**WHAT TO DO**:
Restate the data below, keeping every line the same.

**TASK INPUT**:
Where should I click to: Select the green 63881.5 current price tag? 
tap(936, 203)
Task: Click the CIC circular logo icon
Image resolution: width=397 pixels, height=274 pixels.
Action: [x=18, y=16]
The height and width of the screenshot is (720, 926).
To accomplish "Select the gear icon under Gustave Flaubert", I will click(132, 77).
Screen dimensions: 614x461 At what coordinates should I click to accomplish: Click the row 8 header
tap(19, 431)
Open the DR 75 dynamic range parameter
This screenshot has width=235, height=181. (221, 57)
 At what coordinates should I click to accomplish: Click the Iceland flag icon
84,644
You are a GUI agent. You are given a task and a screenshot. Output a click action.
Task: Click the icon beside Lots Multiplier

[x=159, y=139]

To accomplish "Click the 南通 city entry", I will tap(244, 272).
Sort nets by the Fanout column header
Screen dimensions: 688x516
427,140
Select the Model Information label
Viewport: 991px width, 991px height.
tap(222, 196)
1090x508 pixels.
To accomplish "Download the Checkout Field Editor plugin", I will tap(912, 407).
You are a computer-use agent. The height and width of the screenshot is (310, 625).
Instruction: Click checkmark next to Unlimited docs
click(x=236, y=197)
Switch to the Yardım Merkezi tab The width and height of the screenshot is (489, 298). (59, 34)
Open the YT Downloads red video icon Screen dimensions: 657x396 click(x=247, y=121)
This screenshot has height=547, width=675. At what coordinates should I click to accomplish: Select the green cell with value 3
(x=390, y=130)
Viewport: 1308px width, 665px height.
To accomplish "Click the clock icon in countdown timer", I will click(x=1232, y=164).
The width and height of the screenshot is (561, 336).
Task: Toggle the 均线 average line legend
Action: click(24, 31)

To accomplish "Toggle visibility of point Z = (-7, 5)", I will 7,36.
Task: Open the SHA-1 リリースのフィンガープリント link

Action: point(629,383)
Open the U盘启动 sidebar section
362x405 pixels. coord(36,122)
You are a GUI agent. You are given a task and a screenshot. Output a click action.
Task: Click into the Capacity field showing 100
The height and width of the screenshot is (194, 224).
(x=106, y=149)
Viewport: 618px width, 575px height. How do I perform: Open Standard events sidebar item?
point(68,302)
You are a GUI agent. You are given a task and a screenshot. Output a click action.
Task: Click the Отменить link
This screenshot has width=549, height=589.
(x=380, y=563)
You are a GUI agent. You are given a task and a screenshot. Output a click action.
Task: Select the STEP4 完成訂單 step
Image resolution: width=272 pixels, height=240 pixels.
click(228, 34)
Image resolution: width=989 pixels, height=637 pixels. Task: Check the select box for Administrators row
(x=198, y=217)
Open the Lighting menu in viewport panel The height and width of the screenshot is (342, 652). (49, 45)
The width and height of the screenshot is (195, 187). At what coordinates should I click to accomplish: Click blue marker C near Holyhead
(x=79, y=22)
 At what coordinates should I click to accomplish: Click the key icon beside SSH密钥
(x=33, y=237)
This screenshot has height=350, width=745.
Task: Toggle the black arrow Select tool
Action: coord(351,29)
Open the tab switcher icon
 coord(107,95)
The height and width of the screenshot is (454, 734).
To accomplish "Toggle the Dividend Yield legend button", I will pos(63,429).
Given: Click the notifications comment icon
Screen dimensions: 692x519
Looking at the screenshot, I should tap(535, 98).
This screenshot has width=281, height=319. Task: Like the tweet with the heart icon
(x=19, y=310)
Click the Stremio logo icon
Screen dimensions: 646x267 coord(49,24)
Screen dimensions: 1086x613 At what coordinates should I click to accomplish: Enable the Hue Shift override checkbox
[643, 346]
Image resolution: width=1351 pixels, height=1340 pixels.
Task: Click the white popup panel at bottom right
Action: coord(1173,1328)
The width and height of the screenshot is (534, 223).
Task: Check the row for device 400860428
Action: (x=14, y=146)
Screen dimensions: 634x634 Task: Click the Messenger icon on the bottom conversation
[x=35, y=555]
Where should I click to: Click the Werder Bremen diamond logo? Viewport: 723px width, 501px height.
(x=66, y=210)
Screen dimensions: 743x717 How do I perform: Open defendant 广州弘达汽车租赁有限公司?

**EXERCISE OUTPUT**:
Where should I click to: Select the green 63881.5 current price tag? 
tap(936, 203)
Task: Click the CIC circular logo icon
Image resolution: width=397 pixels, height=274 pixels.
Action: [x=18, y=16]
The height and width of the screenshot is (720, 926).
To accomplish "Select the gear icon under Gustave Flaubert", I will click(132, 77).
Screen dimensions: 614x461 At what coordinates should I click to accomplish: Click the row 8 header
tap(19, 431)
Open the DR 75 dynamic range parameter
This screenshot has width=235, height=181. (221, 57)
 At what coordinates should I click to accomplish: Click the Iceland flag icon
84,644
You are a GUI agent. You are given a task and a screenshot. Output a click action.
Task: Click the icon beside Lots Multiplier

[x=159, y=139]

To accomplish "Click the 南通 city entry", I will tap(244, 272).
Sort nets by the Fanout column header
Screen dimensions: 688x516
427,140
Select the Model Information label
Viewport: 991px width, 991px height.
tap(222, 196)
1090x508 pixels.
To accomplish "Download the Checkout Field Editor plugin", I will tap(912, 407).
You are a computer-use agent. The height and width of the screenshot is (310, 625).
Instruction: Click checkmark next to Unlimited docs
click(x=236, y=197)
Switch to the Yardım Merkezi tab The width and height of the screenshot is (489, 298). (59, 34)
Open the YT Downloads red video icon Screen dimensions: 657x396 click(x=247, y=121)
This screenshot has height=547, width=675. At what coordinates should I click to accomplish: Select the green cell with value 3
(x=390, y=130)
Viewport: 1308px width, 665px height.
To accomplish "Click the clock icon in countdown timer", I will click(x=1232, y=164).
The width and height of the screenshot is (561, 336).
Task: Toggle the 均线 average line legend
Action: click(24, 31)

To accomplish "Toggle visibility of point Z = (-7, 5)", I will 7,36.
Task: Open the SHA-1 リリースのフィンガープリント link

Action: point(629,383)
Open the U盘启动 sidebar section
362x405 pixels. coord(36,122)
You are a GUI agent. You are given a task and a screenshot. Output a click action.
Task: Click into the Capacity field showing 100
The height and width of the screenshot is (194, 224).
(x=106, y=149)
Viewport: 618px width, 575px height. How do I perform: Open Standard events sidebar item?
point(68,302)
You are a GUI agent. You are given a task and a screenshot. Output a click action.
Task: Click the Отменить link
This screenshot has width=549, height=589.
(x=380, y=563)
You are a GUI agent. You are given a task and a screenshot. Output a click action.
Task: Select the STEP4 完成訂單 step
Image resolution: width=272 pixels, height=240 pixels.
click(228, 34)
Image resolution: width=989 pixels, height=637 pixels. Task: Check the select box for Administrators row
(x=198, y=217)
Open the Lighting menu in viewport panel The height and width of the screenshot is (342, 652). (49, 45)
The width and height of the screenshot is (195, 187). At what coordinates should I click to accomplish: Click blue marker C near Holyhead
(x=79, y=22)
 At what coordinates should I click to accomplish: Click the key icon beside SSH密钥
(x=33, y=237)
This screenshot has height=350, width=745.
Task: Toggle the black arrow Select tool
Action: coord(351,29)
Open the tab switcher icon
 coord(107,95)
The height and width of the screenshot is (454, 734).
To accomplish "Toggle the Dividend Yield legend button", I will pos(63,429).
Given: Click the notifications comment icon
Screen dimensions: 692x519
Looking at the screenshot, I should tap(535, 98).
This screenshot has width=281, height=319. Task: Like the tweet with the heart icon
(x=19, y=310)
Click the Stremio logo icon
Screen dimensions: 646x267 coord(49,24)
Screen dimensions: 1086x613 At what coordinates should I click to accomplish: Enable the Hue Shift override checkbox
[643, 346]
Image resolution: width=1351 pixels, height=1340 pixels.
Task: Click the white popup panel at bottom right
Action: coord(1173,1328)
The width and height of the screenshot is (534, 223).
Task: Check the row for device 400860428
Action: (x=14, y=146)
Screen dimensions: 634x634 Task: Click the Messenger icon on the bottom conversation
[x=35, y=555]
Where should I click to: Click the Werder Bremen diamond logo? Viewport: 723px width, 501px height.
(x=66, y=210)
Screen dimensions: 743x717 How do I perform: Open defendant 广州弘达汽车租赁有限公司?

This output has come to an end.